Sure, the physicists and astronomers have already claimed "Big Bang" as their explanation for how the universe got started and eventually led to such important things as Puff Daddy, nose rings and "Survivor."
But while I have solid evidence for my theory, the astronomers are just making wild guesses based on so-called "evidence" like "quasars," which we all know are '70s-era TV sets, and "black holes," which is how I think of my Visa card.
Here's my Big Bang theory: Every Fourth of July, some of the people in my Salt Lake County neighborhood, known as Willow Creek, celebrate the signing of the Declaration of Independence by re-enacting, via fireworks, various moments in the republic's glorious history.
For example, in past years they've staged the Battle of Bunker Hill, the Gunfight at the OK Corral, Custer's Last Stand, the shelling of the Alamo and assorted Civil War battles — this year it seemed to be Gettysburg.
Some years — and here's the economics angle — the local fireworks pageant is weak, uninspired. I can always tell when people are worried about the economy because they limit their patriotic demonstrations to some sparklers, a handful of bottle rockets, a box of those bouncing things that make black marks on the driveway and three or four cones for the "grand finale."
On those Fourths, you know people are feeling pretty insecure about their finances. They spend a few bucks at one of those strip mall fireworks stands and call it good. When that happens, you know the stock market is in trouble and you can forget about selling your house in less than six months.
But not this year. Independence Day 2000 will long be remembered by me and my neighbors — and our dogs, who are still in therapy trying to recover from the rocket's red glare and the bombs bursting in air.
Thanks to cooler temperatures and an end to the strong winds that had helped turn Red Butte Canyon into an inferno earlier in the week, the Willow Creek Battalion failed to reduce eastern Salt Lake County to scorched earth on July 4 . . . but not for lack of trying.
Sadly, on July 5 the fireworks fusillade continued with only slightly less gusto, and two of my neighbors to the east saw their homes go up in flames, although it's unclear whether fireworks or a carelessly tossed cigarette was the culprit.
Undeterred, some folks continued shooting off their rockets and firecrackers even while the firefighters were battling to save the homes. And so many other fires were raging around the valley that the TV crews hardly knew where to aim their cameras.
A lot of people must have made a run to Evanston to buy pro-style, "Stadium of Fire" fireworks this year. These devices, known as "the good stuff" by do-it-yourselfers, are illegal in Salt Lake County, but this particular law seems to get the same respect as the 65 mph speed limit on I-215.

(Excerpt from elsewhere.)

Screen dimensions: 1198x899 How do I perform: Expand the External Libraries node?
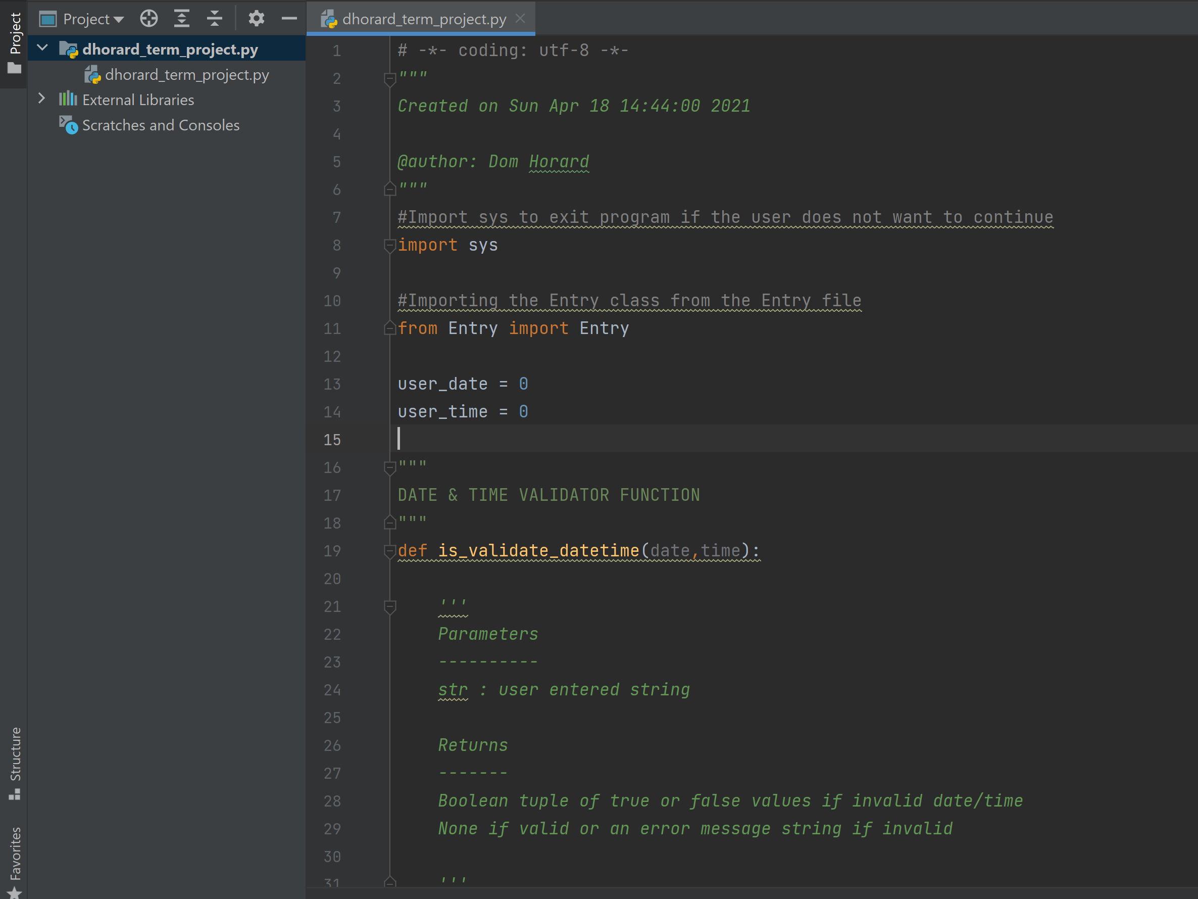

I estimate that the economic equivalent of Paraguay's GNP exploded over my house last Tuesday night, and if that's not a sign of prosperity, I'll eat my autographed copy of Howard Ruff's "How to Prosper During the Coming Bad Years." Unfortunately, the prosperity is also pretty scary when your house backs onto a hill covered with dry brush, as does mine.
But the real test will come two weeks from today. Did the Willow Creek Brigade shoot off only half its arsenal on July 4, saving the other half for July 24? Will it make yet another fireworks run to Wyoming or Idaho this week or next? Should we sell our stocks and put the cash into money market funds? Should we increase the insurance on our homes?
Max's Big Bang Theory will reveal all. Meanwhile, if anyone needs me on the night of July 24, I'll be in the back yard manning my garden hose.